If you want to have a better understanding of what Unity is doing underneath you might want to have a look at the links found at the end of this post.

Let’s start with a new project.

  1. Create a new project
  2. Create a prefab
  3. Create a cube
  4. Drag cube into new prefab
  5. Create a material
  6. Import a texture
  7. Assign the texture to the material
  8. Assign the material to the prefab
  9. Save scene
  10. Quit

In your scene you should have a camera and a prefab instance.

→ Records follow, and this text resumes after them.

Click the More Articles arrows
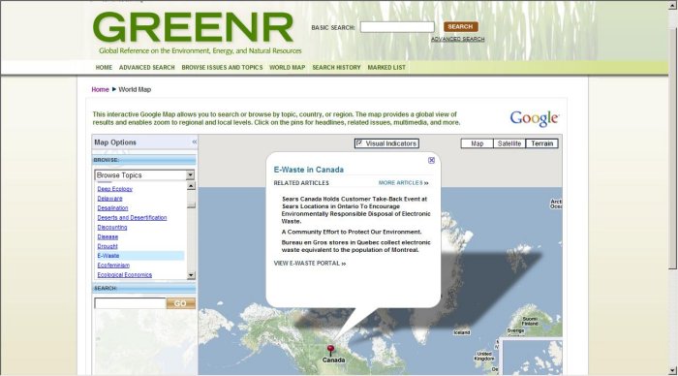Viewport: 678px width, 376px height. point(426,183)
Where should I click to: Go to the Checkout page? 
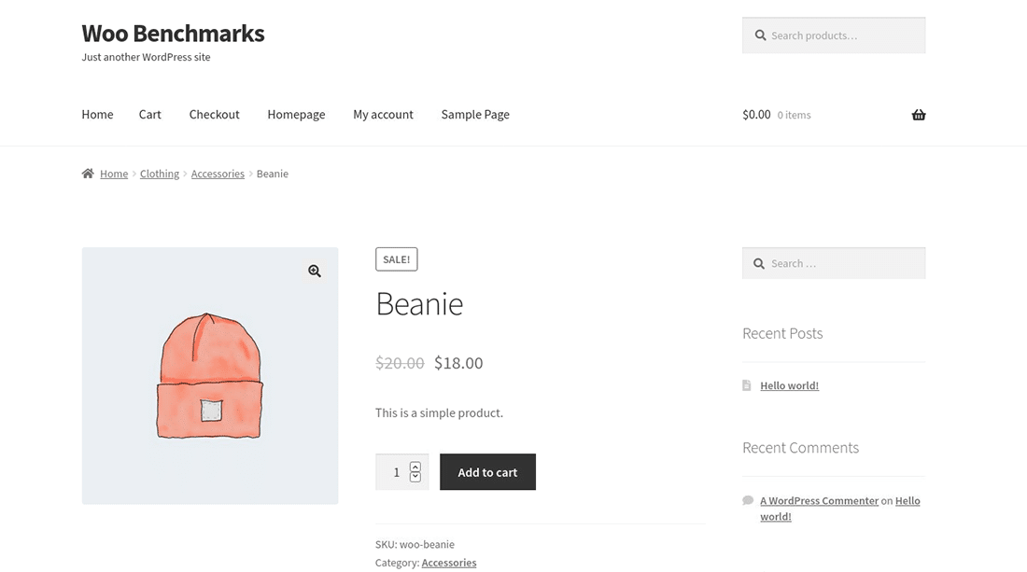tap(214, 115)
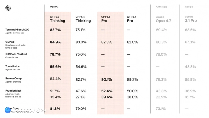The height and width of the screenshot is (118, 209).
Task: Select the GPT-5.5 Thinking column header
Action: tap(58, 19)
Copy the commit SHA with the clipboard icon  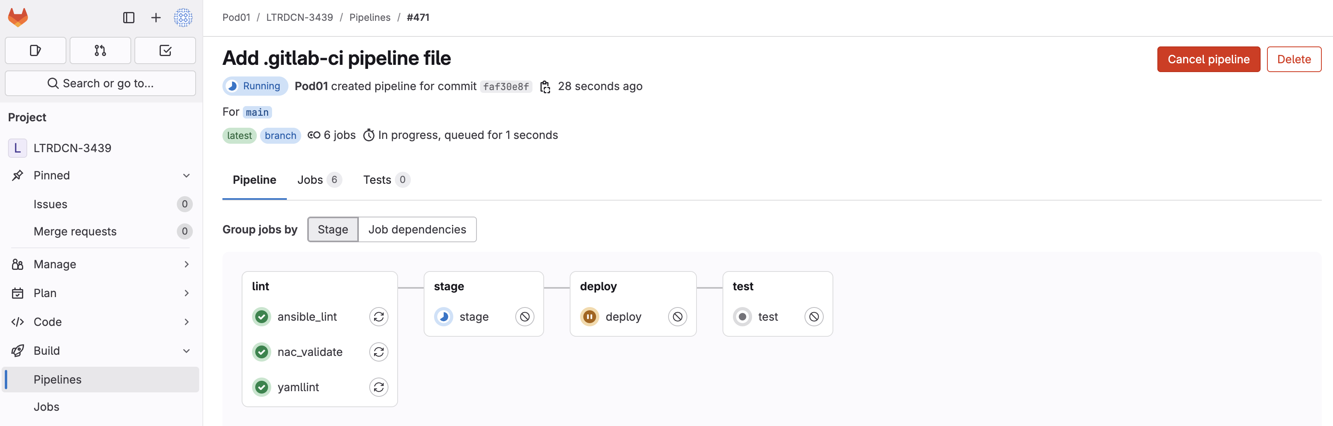click(545, 86)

Let’s try removing some files, and try relaunching Unity afterwords. Before launching Unity, create a copy of the trimmed project. You’ll soon know why.
In the project folder (if you launched Menodevelop) delete the following:

  • Temp
  • *.csproj
  • *.pidb
  • *.sln
  • *.userprefs

In Library folder you need to delete the following (DON’T DELETE METADATA!!!)

  • cache
  • previews
  • ScriptAssemblies
  • assetDatabase3
  • AssetImportState
  • AssetServerCacheV3
  • AssetVersioning.db
  • AudioManager.asset
  • BuildPlayer.prefs
  • BuildSettings.asset
  • DynamicsManager.asset
  • EditorSettings.asset
  • EditorUserBuildSettings.asset
  • expandedItems
  • FailedAssetImports.txt
  • guidmapper
  • InspectorExpandedItems.asset
  • MonoManager.asset
  • NetworkManager.asset
  • ScriptMapper

DON’T DELETE METADATA!!!
The files in Library should look something like this

After launching Unity, you should see that it’s re-importing and compiling everything. The textures and prefabs should appear fine in your scene.

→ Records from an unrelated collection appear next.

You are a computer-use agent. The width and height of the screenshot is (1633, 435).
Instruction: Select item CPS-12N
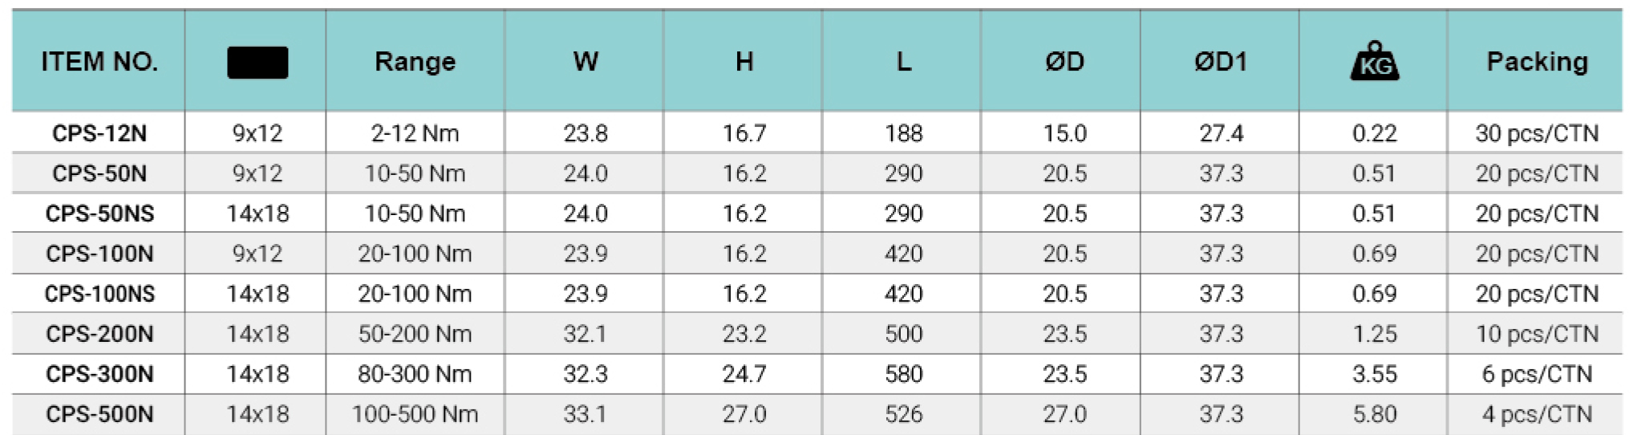(99, 133)
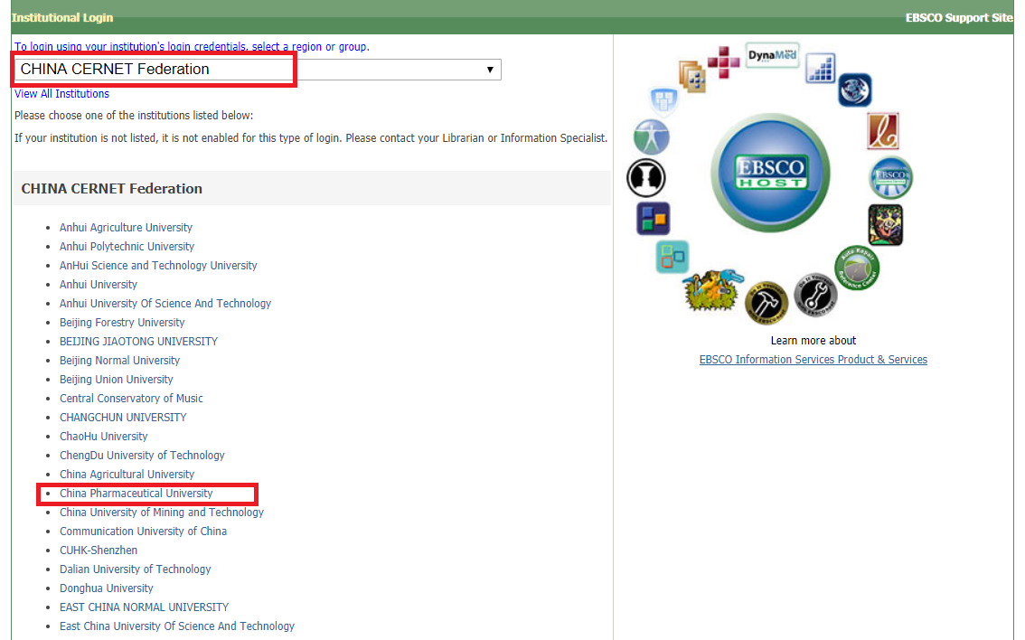Click the gold hammer Do It Yourself icon

pyautogui.click(x=766, y=302)
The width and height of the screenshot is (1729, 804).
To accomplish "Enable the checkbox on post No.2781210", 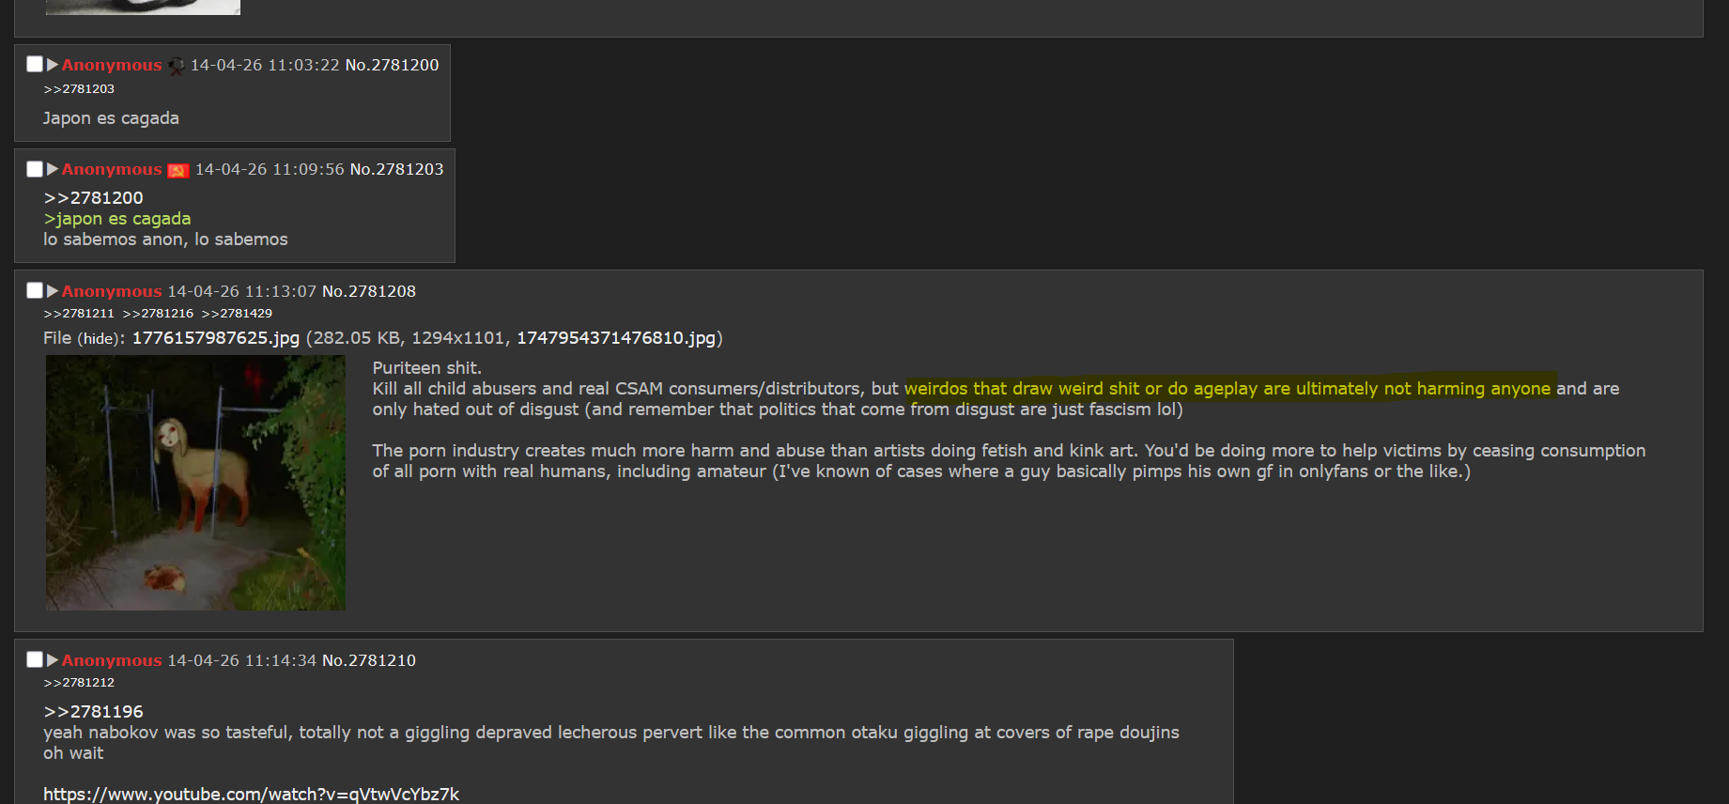I will point(35,660).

If it loaded fine then you can import the trimmed version (the copy you had made) into your SVN repo. I would upload it in a folder called unity, so you can have other folders for art (like PSDs, 3dsmax files etc) and docs separate from the unity project.
Once it’s imported, delete your project since it is not associated with SVN yet. Do a checkout of the project folder. Launch Unity and open the SVN project. You should see it reimporting everything and you should get everything as it originally was.

The main idea is that we don’t commit anything which can be automatically generated by Unity. This will also eliminate a lot of useless conflicts. We can set up an ignore list so that the SVN client doesn’t bother us with.
To the ignore list add the files that you had deleted and that now have reappeared because of Unity’s recompilation process

Here are some commandments the team should follow:

  1. thou shalt not modify the same asset (scene/prefab/material/texture). Do this by doing an SVN lock on any binary file BEFORE doing any changes.
  2. thou shalt not forget to add any new assets and related metadata to the repository
  3. thou shalt not forget to remove any deleted assets and related orphaned metadata folders. Keep SVN repo clean
  4. thou shalt close Unity before doing any SVN operations
  5. thou shalt do an update before committing
  6. thou shalt run the leanAndMean batch file after an update
  7. thou shalt not save the scene, if you actually didn’t modify the scene’s hierarchy or instance values in some way (avoids useless commits)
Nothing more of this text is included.